The aim of the REDUCe 2 study is to understand if a long-term abdominal drain (LTAD), that can stay in for a longer period of time and be drained at home, by a community nurse, is effective andcan improve the patient’s quality of life without any increased risk of infection or complications. If we can prove that the long-term drain is suitable, then it could have a transformational effect on patients’ lives.

Reduce 2 Study 

Recruitment for REDUCe 2 in Southampton began in March 2023, and our target is to recruit four patients per year, with four years of recruitment. Each patient is in the trial for three months, but sometimes, due to the high mortality rate of the patients we treat, it can be less. Recruitment for this trial is scheduled to end in 2027. Patients are referred to us via the clinicians in the hospital, and via a cirrhosis multidisciplinary meeting every week where patients with cirrhosis who require palliative care are discussed. We work collaboratively with the advanced nurse practitioners in the hospital who have a designated area for patients with ascites, Same Day Emergency Care (SDEC). We also have an ascites clinic that refers patients into the study. Due to the palliative care nature of the study, it can be difficult to get patients that fully meet the criteria to be eligible for the trial. With end stage liver disease, patients can often be confused and quite vulnerable, so even if they are eligible clinically, we can’t consent them into the trial because we need their full understanding to take part. Our community and research nurses are vital for helping us conduct this trial in the community because some patients can’t attend the hospital. Therefore, the nurses will have to conduct a home visit and take their bloods, do the daily draining if the patient is randomised into the intervention arm of the trial, along with assisting with patient questionnaires and checking for infections. If the patient is randomised into the control arm of the trial, then they are treated in-hospital via LVP as per normal. An important part of this trial will be the financial and economical modelling of this treatment by the team at the University of Sussex, to check it is feasible and worthwhile for the NHS for the long term. Before REDUCe 2, we ran the pilotstudy, REDUCe, here at Southampton, so being able to run REDUCe 2 is a nice continuation and helps us to build on our current provisions for people with ascites, like the SDEC clinic.

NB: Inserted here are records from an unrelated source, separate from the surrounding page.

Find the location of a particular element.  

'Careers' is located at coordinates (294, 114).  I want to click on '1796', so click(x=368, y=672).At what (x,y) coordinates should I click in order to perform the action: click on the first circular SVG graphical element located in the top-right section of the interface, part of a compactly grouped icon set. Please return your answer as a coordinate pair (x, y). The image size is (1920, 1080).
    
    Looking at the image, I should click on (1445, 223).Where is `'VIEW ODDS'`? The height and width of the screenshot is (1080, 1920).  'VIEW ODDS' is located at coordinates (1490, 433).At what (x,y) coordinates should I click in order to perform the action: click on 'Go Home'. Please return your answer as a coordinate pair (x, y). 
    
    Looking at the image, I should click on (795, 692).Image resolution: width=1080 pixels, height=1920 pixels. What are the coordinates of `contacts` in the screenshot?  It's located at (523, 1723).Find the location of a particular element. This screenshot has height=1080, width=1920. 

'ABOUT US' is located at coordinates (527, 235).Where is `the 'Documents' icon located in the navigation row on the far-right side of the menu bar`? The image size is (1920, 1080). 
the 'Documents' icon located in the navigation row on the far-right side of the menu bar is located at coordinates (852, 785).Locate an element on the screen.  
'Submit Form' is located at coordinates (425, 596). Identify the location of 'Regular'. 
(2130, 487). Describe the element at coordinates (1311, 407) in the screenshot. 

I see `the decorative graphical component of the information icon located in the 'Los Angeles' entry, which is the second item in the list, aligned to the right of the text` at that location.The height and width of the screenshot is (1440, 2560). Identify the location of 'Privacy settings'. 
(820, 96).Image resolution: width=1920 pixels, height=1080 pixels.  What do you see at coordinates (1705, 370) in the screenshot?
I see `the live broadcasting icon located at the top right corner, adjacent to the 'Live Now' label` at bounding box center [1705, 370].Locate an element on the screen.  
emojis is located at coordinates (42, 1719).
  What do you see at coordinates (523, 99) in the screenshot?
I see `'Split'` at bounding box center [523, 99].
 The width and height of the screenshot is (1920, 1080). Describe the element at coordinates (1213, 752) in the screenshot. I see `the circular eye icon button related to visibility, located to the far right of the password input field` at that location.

Working with Nurses in the Community 

Collaboration is crucial for REDUCe 2 to happen. There are currently 24 sites involved in the study (with a target of 35 sites and 310 patients), with the central study team based in Sussex. We have contact with the central team regularly when we have to ask questions about individual patients. The nurse practitioner team regularly refer patients to us, having had initial conversations with them about the study. And the CRN research nurses are the ones going to patients’ homes and performing all the required activities for the study – we couldn’t do it without them. We also coordinate with the interventional radiology team at UHS when the drain needs to be inserted through ultra sound guidance. In addition to this, there is a multidisciplinary weekly cirrhosis meeting so we can talk about patients and their treatment, which helps us hugely with the study because that channel of communication is already there. We need to be aware of all our patients because of the chance the patient will deteriorate quickly. If the study proves successful, then this new approach would grow our collaborative network, with community nurses working much more closely with us and training them for the drain management. We would rely on our community nurses for spotting infections and leading ontreatment, so our collaboration would increase hugely. Ultimately, we want this collaboration to positively impact our patients’ quality of life, and the lives of their care givers.